**Objectif**:
Pouvez-vous recopier les lignes depuis celle qui contient « You are a computer-use agent. 800x450 pixels. » jusqu'à la fin des lignes, celle-ci incluse, avec leurs demandes, en multipliant par 1,5 chaque coordonnée figurant dans les réponses et en arrondissant à l'entier le plus proche (les demis vers le haut) ?
───
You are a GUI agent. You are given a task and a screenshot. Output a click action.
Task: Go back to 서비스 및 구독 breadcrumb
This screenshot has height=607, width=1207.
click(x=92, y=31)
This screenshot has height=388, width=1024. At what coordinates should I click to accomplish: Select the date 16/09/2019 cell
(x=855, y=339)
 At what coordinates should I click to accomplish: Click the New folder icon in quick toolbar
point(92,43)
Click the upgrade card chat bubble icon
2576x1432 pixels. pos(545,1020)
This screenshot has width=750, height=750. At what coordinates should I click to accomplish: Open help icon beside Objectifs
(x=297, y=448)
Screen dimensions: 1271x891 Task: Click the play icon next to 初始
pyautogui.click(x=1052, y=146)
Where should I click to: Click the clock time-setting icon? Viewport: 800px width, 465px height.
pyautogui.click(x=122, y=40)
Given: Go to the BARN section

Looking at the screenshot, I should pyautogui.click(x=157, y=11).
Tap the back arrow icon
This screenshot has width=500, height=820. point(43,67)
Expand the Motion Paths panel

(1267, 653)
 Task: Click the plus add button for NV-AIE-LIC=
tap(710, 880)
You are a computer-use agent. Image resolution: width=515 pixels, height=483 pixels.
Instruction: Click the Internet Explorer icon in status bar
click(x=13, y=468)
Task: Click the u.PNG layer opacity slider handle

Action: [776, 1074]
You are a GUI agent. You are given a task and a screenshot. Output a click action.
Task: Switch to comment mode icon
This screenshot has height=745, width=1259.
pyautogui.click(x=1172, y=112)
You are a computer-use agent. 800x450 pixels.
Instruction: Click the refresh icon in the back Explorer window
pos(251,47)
───
**Résultat**:
You are a computer-use agent. 800x450 pixels.
Instruction: Click the refresh icon in the back Explorer window
pos(377,71)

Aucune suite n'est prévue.